I read quickly the thread but it seems like this is exactly the issue I
had doing [1].
The use case was just decoding utf-8 html chunked buffers and modifying
the content on the fly to stream it somewhere else.
It had to work inside browsers and with node (which as far as I know
does not handle correctly this case, but I did not check latest evolutions)
The solution was [2], TextEncoder/Decoder with a super usefull streaming
option.
[1] https://www.github.com/Ayms/node-Tor
[2] http://code.google.com/p/stringencoding/
Regards
Aymeric
Le 31/07/2013 21:20, Jonas Sicking a écrit :
On Wed, Jul 31, 2013 at 10:17 AM, Domenic Denicola
<[email protected]> wrote:
From: Anne van Kesteren [[email protected]]

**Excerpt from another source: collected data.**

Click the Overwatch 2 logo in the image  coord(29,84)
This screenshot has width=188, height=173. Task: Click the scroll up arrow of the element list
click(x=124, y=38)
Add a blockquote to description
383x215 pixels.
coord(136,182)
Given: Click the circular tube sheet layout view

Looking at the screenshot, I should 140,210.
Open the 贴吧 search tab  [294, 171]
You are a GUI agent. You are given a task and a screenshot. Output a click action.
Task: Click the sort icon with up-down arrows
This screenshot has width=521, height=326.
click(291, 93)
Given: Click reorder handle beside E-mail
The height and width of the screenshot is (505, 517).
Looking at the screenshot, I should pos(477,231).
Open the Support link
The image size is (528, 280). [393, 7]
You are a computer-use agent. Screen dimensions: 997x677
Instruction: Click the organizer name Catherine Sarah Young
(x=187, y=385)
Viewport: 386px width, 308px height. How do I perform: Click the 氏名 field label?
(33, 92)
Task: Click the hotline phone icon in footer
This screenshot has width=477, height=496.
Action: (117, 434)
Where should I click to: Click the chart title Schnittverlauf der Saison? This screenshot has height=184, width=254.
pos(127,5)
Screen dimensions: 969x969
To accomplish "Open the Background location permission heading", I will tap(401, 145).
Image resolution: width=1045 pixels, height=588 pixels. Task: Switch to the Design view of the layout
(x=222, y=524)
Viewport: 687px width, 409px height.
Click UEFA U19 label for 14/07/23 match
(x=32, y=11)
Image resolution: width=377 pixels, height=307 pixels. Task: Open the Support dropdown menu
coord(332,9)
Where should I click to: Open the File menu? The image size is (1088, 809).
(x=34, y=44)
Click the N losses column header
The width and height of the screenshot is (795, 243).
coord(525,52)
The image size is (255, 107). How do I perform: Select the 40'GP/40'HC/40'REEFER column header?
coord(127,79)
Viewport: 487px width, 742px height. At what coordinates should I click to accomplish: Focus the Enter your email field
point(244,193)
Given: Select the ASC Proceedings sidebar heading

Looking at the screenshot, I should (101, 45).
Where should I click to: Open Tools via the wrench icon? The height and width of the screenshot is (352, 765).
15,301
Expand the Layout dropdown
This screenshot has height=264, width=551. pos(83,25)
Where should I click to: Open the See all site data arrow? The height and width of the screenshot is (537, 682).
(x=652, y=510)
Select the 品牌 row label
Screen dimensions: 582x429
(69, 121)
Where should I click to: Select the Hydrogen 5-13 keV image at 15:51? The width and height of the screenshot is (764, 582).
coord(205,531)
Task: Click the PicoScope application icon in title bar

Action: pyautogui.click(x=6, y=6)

It seems though that if you can change the way bytes are consumed while reading
a stream you will end up with problematic scenarios. E.g. you consume 2 bytes
of a 4-byte utf-8 sequence. Then switch to reading code points... Instantiating
a ByteStream or TextStream in advance would address that.
Yes, and I think I would actually prefer such an API honestly. But IIRC Jonas
earlier wanted to be able to do both binary and text in the same stream (did he
have a specific use case?), and presumably that motivated Node's design as well.
I don't have very concrete use-cases in mind. But basically
consumption of any format that contains both textual and binary data.
If we don't think the world contains enough such formats to worry
about, then maybe my use case isn't strong enough.
I think both pdf and various microsoft document formats fall into this
category though.
I guess you can just say that if you're in binary mode, you should know what
you're doing, and know precisely when is the correct time to switch to string
mode. If you switch in the middle of a four-byte sequence, you presumably meant
to do so, and deserve to get back the mangled characters that result.
To make this work might require some kind of "put the bytes back" primitive, to avoid a
situation where you read "too far" in binary mode and want to back up a bit before you
engage string mode. I guess this is Node.js's [unshift][1].
Note that the "read too far" issue isn't text specific. When consuming
any format which uses a terminator (null or any more complicated
pattern) you will have to consume in minimal chunks, often
byte-by-byte, to make sure you don't go past that terminator.
It would be cool to avoid all this though and just read either bytes or
strings, without allowing switching. (Maybe, feed the byte stream into a string
decoder transform, and get back a string stream?)
Being able to convert between text and binary streams do work well
when the whole stream is either textual or binary. It's not clear to
me how to do it if you are dealing with a stream that contains both.
Though I'd be interested to see proposals.